__LISTED ENTRIES__:
==================================================
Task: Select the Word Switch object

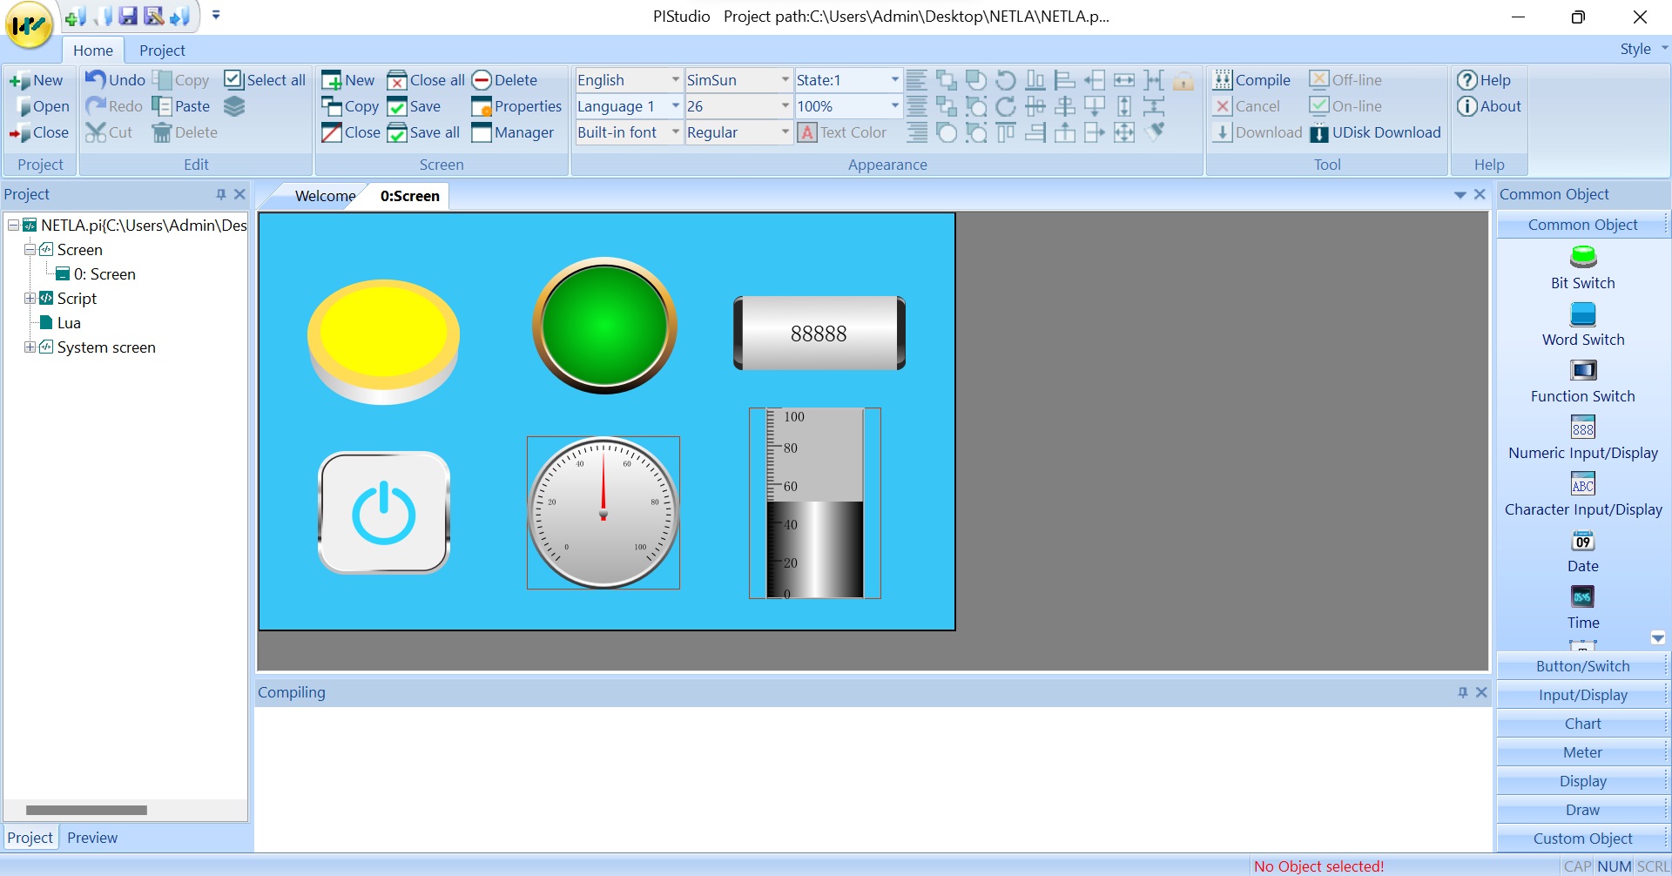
==================================================
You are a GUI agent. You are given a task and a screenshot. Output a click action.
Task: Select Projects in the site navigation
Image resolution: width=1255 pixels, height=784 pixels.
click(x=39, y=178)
==================================================
__THE TASK__: Whenever a line in the data holds "Select", copy that line.

__RESPONSE__:
Task: Select the Word Switch object
Task: Select Projects in the site navigation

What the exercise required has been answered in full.